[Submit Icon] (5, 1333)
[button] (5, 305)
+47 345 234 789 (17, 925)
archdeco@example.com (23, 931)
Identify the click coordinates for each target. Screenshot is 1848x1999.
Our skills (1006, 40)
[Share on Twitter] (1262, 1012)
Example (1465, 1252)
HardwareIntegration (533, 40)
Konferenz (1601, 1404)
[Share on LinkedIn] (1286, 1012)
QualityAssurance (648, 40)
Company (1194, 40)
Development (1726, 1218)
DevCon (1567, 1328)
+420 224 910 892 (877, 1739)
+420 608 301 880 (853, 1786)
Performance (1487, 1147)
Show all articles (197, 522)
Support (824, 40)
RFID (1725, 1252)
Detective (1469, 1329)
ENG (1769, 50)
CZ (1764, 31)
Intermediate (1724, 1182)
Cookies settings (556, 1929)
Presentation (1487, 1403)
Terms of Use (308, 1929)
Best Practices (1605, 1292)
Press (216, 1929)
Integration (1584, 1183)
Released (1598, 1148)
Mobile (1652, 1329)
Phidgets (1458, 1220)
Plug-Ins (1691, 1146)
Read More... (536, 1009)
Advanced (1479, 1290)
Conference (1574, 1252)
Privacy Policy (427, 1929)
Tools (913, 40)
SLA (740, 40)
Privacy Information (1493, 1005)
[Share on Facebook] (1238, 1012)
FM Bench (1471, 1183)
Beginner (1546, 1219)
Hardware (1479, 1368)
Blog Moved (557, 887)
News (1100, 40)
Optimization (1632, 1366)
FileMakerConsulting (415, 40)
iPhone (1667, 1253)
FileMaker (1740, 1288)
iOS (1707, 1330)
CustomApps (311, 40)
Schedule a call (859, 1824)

☆ ☆ ☆ ☆ ☆ ☆ ☆

* _Task directions_
Your output should consist only of the lines from the one containing "FileMakerConsulting (415, 40)" to the end of the records above, each retyped exactly.

* _Solution to the exercise_
FileMakerConsulting (415, 40)
iPhone (1667, 1253)
FileMaker (1740, 1288)
iOS (1707, 1330)
CustomApps (311, 40)
Schedule a call (859, 1824)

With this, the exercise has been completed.